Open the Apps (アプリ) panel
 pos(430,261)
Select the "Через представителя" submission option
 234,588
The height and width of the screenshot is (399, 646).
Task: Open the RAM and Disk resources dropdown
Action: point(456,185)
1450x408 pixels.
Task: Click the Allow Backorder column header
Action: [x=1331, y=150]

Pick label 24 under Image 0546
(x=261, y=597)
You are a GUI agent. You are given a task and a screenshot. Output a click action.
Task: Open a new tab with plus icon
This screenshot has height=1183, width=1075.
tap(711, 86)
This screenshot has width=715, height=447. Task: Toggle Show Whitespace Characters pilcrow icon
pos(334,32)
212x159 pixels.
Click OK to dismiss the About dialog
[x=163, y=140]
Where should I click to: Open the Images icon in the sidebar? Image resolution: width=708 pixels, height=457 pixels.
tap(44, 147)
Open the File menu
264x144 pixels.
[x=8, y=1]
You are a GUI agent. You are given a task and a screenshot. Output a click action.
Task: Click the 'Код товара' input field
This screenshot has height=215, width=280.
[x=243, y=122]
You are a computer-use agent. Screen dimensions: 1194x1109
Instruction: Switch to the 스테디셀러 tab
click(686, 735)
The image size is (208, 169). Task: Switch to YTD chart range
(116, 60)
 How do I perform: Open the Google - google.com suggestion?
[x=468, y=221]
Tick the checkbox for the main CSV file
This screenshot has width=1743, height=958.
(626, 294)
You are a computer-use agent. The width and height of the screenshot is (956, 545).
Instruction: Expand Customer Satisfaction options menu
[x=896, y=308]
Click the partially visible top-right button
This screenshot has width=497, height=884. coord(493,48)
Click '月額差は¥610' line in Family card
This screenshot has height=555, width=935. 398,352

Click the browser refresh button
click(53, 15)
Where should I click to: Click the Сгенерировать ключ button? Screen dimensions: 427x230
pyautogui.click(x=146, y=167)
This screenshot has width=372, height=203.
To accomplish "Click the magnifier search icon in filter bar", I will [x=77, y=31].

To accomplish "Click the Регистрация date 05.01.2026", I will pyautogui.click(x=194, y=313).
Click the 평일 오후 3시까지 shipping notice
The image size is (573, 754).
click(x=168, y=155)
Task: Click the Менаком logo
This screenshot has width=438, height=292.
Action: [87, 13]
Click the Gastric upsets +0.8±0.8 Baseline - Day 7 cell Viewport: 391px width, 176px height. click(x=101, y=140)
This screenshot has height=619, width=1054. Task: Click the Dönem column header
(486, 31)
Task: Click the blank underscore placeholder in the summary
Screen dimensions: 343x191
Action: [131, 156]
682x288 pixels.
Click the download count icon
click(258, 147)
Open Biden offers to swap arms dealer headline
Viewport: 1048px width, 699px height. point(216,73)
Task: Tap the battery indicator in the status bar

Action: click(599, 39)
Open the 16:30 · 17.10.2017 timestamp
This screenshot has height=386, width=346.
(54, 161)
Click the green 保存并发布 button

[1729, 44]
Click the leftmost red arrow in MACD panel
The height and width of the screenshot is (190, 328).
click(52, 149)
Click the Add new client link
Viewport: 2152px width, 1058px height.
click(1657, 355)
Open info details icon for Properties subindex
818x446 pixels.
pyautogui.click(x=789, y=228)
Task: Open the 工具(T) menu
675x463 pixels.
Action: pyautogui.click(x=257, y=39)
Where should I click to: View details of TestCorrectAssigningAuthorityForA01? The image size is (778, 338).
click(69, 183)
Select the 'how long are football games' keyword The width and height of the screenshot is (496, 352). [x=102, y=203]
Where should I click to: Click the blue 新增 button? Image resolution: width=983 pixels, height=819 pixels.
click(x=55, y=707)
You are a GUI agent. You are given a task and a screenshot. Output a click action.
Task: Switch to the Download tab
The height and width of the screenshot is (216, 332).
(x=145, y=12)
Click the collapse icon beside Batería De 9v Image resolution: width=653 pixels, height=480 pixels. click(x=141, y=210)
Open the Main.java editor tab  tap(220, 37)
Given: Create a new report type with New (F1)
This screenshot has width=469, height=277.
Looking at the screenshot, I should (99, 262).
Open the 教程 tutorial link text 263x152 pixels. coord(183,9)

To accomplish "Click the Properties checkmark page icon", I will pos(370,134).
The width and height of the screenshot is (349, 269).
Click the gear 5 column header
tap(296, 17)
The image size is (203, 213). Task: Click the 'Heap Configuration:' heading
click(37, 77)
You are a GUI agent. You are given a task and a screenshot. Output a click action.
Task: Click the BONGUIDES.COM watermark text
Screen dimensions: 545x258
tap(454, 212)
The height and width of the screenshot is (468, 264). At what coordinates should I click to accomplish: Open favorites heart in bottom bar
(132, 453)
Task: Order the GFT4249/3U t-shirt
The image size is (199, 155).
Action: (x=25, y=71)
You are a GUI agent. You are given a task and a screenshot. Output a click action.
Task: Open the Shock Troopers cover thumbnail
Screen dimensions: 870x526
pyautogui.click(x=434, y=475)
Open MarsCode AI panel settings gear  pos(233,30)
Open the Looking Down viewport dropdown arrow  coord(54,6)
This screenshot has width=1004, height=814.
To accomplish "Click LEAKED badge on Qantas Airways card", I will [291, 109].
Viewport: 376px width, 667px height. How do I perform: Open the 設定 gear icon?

**********

- PROBLEM STATEMENT
Please rewrite the data starting with the line containing "Click the leftmost red arrow in MACD panel" and going on through the line containing "Click the collapse", requests included. Multiply every coordinate in the answers by 1.8 and round to whole numbers with halves going up, leaving all other numbers unchanged.

- TASK OUTPUT
Click the leftmost red arrow in MACD panel
The height and width of the screenshot is (190, 328).
click(94, 268)
Click the Add new client link
Viewport: 2152px width, 1058px height.
click(2983, 639)
Open info details icon for Properties subindex
818x446 pixels.
pyautogui.click(x=1420, y=410)
Task: Open the 工具(T) menu
675x463 pixels.
Action: pyautogui.click(x=463, y=70)
Where should I click to: View details of TestCorrectAssigningAuthorityForA01? The image size is (778, 338).
click(124, 329)
Select the 'how long are football games' keyword The width and height of the screenshot is (496, 352). [x=184, y=365]
Where should I click to: Click the blue 新增 button? Image resolution: width=983 pixels, height=819 pixels.
click(x=99, y=1273)
You are a GUI agent. You are given a task and a screenshot. Output a click action.
Task: Switch to the Download tab
The height and width of the screenshot is (216, 332).
(x=261, y=22)
Click the collapse icon beside Batería De 9v Image resolution: width=653 pixels, height=480 pixels. click(x=254, y=378)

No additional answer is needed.